### House Prices

We have data for the house prices on one road, and we want to know the price per bedroom for these houses.

In [1]:
import pandas as pd

houses = pd.DataFrame([
    [3, 2, 1945, "£445,000"],
    [2, 1, 1975, "£300,000"],
    [1, 1, 2013, "£240,000"],
    [2, None, 1945, "£314,000"],
    [1, 1, 2011, "£265,000"],
    [3, None, 1992, "£384,000"],
    [4, 2, 1986, "£498,000"],
])

houses

Unnamed: 0,0,1,2,3
0,3,2.0,1945,"£445,000"
1,2,1.0,1975,"£300,000"
2,1,1.0,2013,"£240,000"
3,2,,1945,"£314,000"
4,1,1.0,2011,"£265,000"
5,3,,1992,"£384,000"
6,4,2.0,1986,"£498,000"


Rename the columns as `"Bedrooms"`, `"Bathrooms"`, `"Year Built"` and `"Price"`

In [2]:
houses = houses.rename(columns={0:'Bedrooms', 1:'Bathrooms', 2: 'Year Built', 3: 'Price'})

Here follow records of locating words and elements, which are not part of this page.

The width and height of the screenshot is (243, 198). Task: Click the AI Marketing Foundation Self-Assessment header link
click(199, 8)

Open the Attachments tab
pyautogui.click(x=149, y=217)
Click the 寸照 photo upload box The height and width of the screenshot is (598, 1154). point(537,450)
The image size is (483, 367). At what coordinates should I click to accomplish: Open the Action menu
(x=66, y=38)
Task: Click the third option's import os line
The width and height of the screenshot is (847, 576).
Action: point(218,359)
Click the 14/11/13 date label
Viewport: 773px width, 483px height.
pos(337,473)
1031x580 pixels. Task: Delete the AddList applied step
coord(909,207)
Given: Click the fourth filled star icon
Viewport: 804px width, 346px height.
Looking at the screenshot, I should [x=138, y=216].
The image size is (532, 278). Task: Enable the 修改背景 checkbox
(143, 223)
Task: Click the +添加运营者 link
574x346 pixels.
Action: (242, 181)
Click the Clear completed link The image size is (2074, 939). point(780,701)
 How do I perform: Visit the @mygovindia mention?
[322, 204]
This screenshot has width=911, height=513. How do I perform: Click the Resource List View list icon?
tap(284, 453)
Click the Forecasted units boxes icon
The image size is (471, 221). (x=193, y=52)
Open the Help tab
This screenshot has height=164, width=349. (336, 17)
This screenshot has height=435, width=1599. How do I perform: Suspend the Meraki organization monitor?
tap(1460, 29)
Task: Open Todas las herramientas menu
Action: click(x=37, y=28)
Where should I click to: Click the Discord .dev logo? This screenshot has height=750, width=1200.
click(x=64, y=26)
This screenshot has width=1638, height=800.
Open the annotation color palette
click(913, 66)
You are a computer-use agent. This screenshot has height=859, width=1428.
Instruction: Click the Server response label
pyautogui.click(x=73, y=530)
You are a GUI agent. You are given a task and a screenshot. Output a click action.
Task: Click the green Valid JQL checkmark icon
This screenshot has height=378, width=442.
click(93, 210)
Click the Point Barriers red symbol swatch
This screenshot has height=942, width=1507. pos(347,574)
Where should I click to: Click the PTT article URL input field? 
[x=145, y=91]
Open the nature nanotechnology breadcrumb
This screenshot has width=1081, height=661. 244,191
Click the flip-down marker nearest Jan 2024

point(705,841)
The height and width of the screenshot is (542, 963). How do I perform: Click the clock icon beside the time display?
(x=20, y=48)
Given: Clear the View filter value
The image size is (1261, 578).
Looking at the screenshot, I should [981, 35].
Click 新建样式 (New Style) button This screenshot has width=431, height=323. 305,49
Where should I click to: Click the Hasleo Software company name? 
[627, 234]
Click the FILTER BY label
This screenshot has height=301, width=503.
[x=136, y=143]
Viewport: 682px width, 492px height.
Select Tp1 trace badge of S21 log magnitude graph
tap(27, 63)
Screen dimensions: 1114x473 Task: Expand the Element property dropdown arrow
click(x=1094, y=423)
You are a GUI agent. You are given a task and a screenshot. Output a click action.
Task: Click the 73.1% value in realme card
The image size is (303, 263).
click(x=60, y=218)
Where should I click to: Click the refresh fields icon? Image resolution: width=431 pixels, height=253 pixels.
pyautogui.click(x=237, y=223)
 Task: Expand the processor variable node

There are missing values for two of the houses' number of bedrooms.

Fill these in with their number of bedrooms instead.

In [3]:
houses['Bathrooms'] = houses['Bathrooms'].fillna(houses['Bedrooms'])

Write a function to remove the `"£"` and `","` from the string and return the price as a numerical value instead of a string. Map this function to the price column.

In [4]:
def clean_price(price_str):
    price_str = price_str.lstrip('£')
    price_str = price_str.replace(',', '')
    return int(price_str)

houses['Price'] = houses['Price'].map(clean_price)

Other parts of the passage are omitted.